Without including any picture, repeat the records below exactly.

(Beginning of ENTRIES PROVIDED)

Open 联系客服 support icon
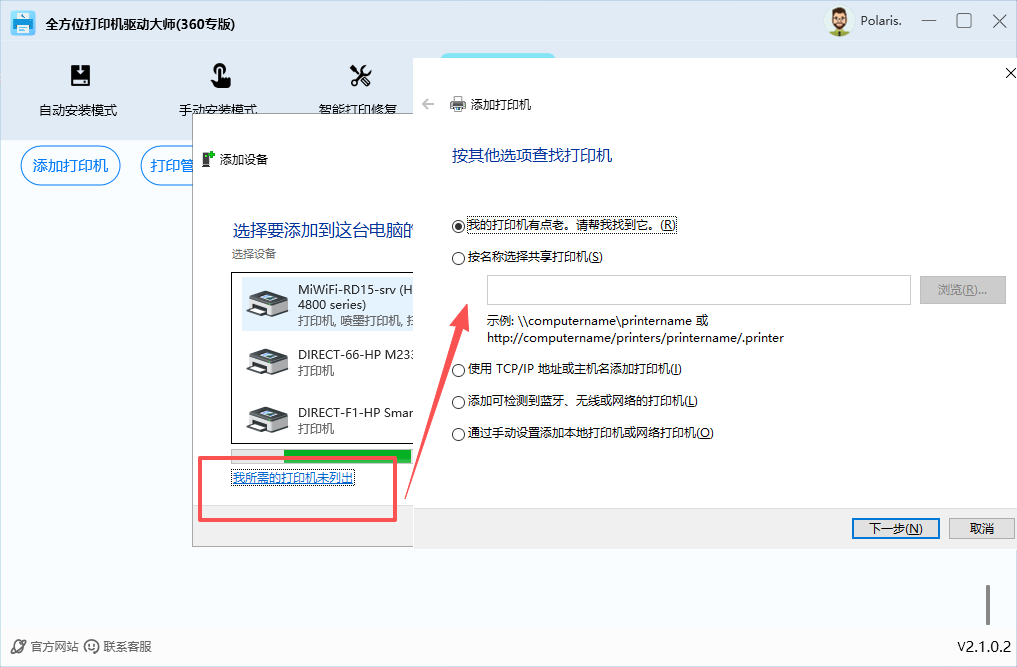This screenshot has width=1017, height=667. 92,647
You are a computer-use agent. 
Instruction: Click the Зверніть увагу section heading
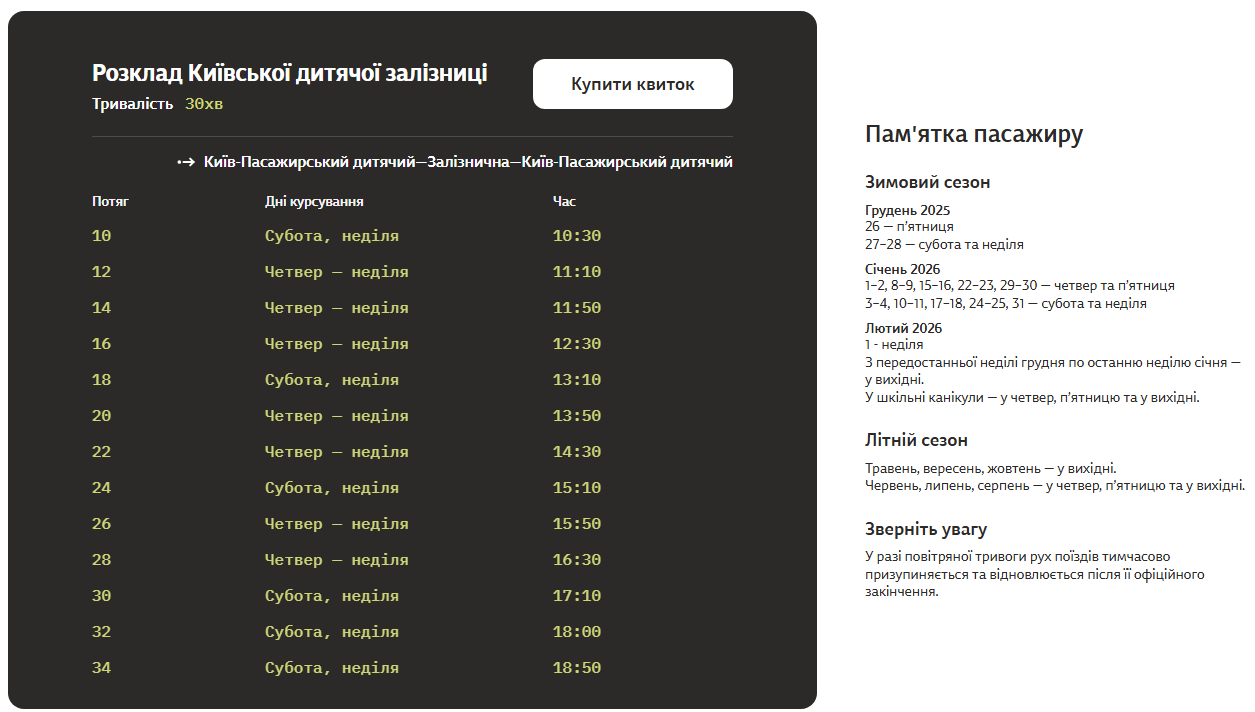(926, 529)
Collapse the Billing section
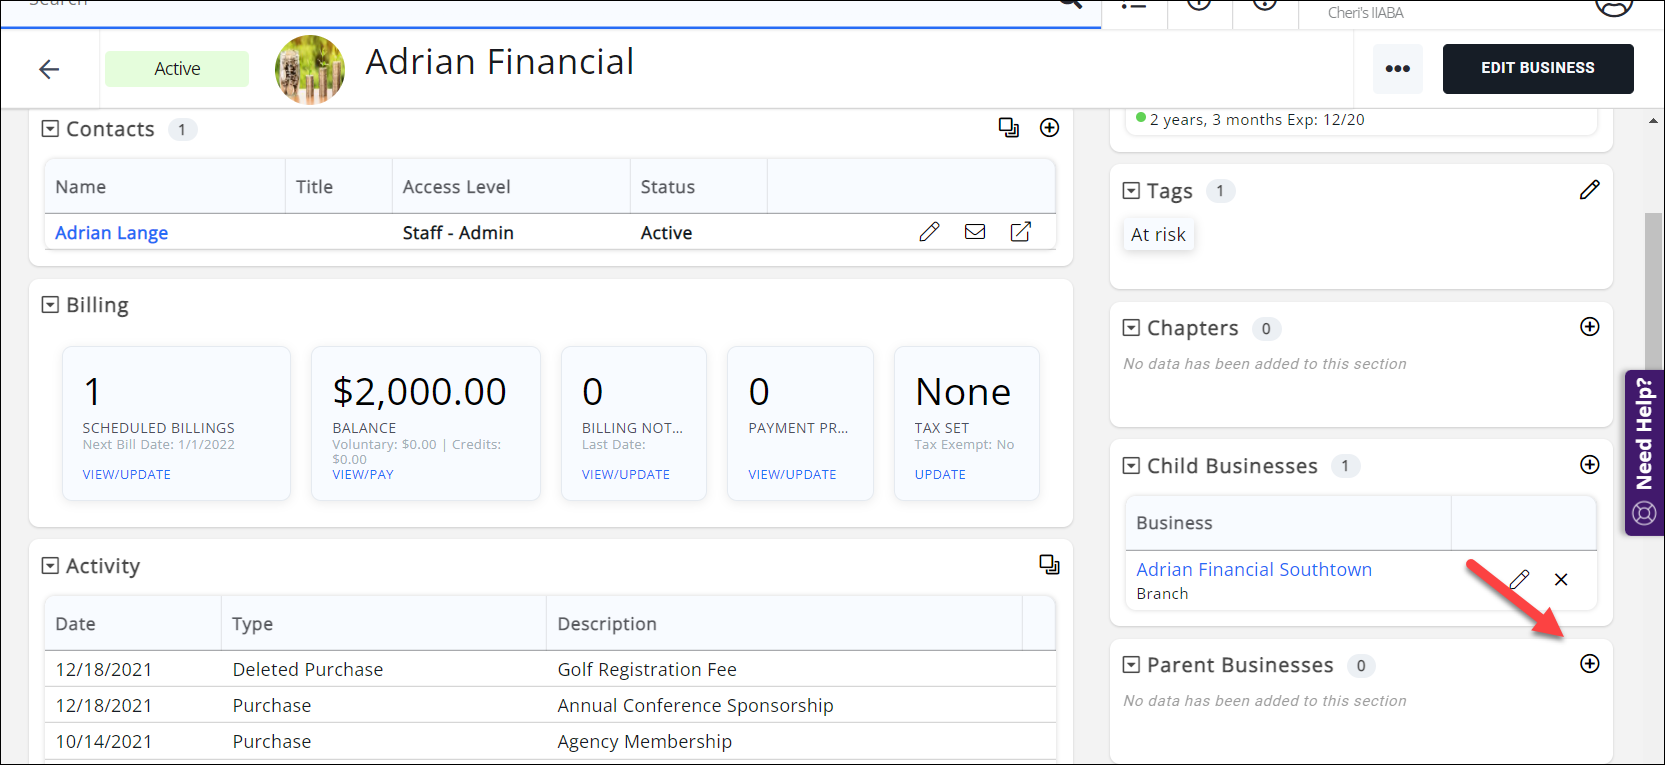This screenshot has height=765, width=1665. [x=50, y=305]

(End of ENTRIES PROVIDED)

FINISHED EXERCISE:
Open 联系客服 support icon
This screenshot has width=1017, height=667. 92,647
You are a computer-use agent. 
Instruction: Click the Зверніть увагу section heading
(926, 529)
Collapse the Billing section
This screenshot has height=765, width=1665. [x=50, y=305]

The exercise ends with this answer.